Abstract

Job alienation of nurses leads to adverse consequences such as occupational dysfunction and low quality of health-care services provided by these individuals to patients. This study aimed to explain nurses' experience of occupational alienation in the clinical setting. This qualitative study was conducted using the content analysis method. Data were collected via 18 in-depth and semistructured interviews from nurses working in the hospitals in Sabzevar, Iran. The participants were selected via purposive sampling and continued till data saturation. The obtained data were simultaneously analyzed using conventional qualitative content analysis. The qualitative analysis of data content led to the extraction of the themes that reflected the nurses' experience of occupational alienation in the clinical environment. After the transcription of each interview, the obtained data were broken down into codes in the form of sentences and paragraphs related to the main concept. The codes were reviewed several times and the relevant semantic unit codes were written down and classified based on conceptual and semantic similarity.
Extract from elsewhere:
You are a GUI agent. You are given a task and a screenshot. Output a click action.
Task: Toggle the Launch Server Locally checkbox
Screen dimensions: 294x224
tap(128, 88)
Qualitative data analysis led to the emergence of 260 initial codes, 120 subcategories, 30 main categories, and 6 themes. Finally, the main theme of the "nursing gradual separation from caring and clinical aspect" was extracted. According to the results, occupational alienation reduces the quality of patient care, weakens nurses, and reduces the continuity of their effective and active presence in the provision of care services and clinical decision-making. Therefore, managerial and organizational interventions are required to address this issue.